___ Input for this task

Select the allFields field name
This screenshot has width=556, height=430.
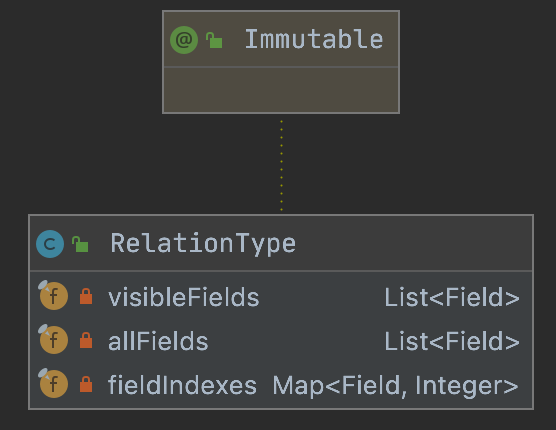pos(158,341)

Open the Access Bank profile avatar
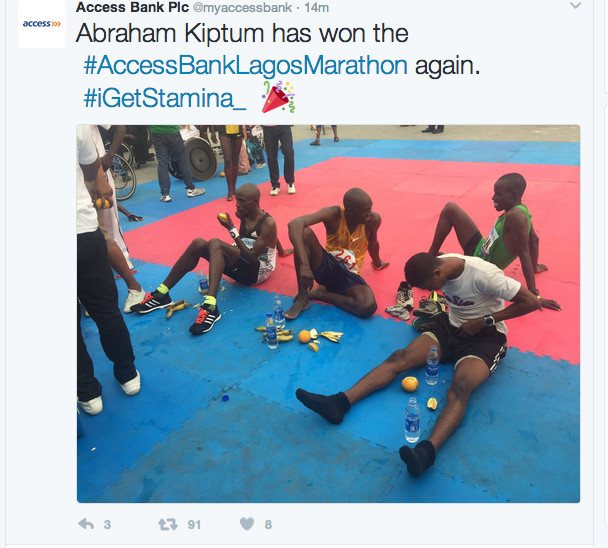[x=42, y=24]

______

- Task details:
Write out the data above again, switching "profile avatar" to "profile icon" and keeping everything else the same. Leave the pictures out of your version.

- Response below:
Select the allFields field name
This screenshot has width=556, height=430.
pos(158,341)

Open the Access Bank profile icon
[x=42, y=24]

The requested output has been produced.